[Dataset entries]
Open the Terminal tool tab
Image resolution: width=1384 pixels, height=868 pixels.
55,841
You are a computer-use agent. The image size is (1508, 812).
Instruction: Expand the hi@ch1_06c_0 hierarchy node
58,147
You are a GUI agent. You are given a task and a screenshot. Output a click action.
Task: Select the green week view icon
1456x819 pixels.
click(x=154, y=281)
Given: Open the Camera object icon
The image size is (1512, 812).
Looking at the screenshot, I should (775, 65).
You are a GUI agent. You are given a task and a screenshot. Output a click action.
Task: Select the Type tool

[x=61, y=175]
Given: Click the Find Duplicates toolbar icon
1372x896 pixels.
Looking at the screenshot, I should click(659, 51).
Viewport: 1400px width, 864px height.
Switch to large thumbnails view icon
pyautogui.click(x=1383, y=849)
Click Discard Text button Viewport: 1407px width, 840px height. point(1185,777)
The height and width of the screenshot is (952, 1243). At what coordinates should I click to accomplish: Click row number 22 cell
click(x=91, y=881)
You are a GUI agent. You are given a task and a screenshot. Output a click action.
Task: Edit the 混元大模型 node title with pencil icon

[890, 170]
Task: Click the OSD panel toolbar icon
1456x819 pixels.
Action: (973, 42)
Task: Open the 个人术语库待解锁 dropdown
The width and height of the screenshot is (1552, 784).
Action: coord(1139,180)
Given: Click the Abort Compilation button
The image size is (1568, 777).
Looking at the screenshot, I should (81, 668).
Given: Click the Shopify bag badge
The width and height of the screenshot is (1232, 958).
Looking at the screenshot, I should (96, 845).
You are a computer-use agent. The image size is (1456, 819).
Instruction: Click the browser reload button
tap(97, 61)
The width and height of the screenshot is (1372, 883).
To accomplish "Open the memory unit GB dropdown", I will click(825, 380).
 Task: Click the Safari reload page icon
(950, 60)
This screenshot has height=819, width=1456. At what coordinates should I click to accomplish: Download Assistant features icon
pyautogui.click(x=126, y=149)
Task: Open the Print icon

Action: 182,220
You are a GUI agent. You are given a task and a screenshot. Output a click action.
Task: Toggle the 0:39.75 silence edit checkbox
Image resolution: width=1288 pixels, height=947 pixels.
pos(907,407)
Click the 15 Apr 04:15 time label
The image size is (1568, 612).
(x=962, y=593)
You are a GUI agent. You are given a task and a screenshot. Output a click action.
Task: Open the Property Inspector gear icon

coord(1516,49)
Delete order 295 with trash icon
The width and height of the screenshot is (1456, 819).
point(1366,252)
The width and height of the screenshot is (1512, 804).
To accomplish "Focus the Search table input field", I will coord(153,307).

The task:
Your task is to transcribe the line containing "The width and height of the screenshot is (1512, 804)." and every line after it, through the last line of the data, exactly as written and with nothing more.

The answer:
The width and height of the screenshot is (1512, 804).
To accomplish "Focus the Search table input field", I will coord(153,307).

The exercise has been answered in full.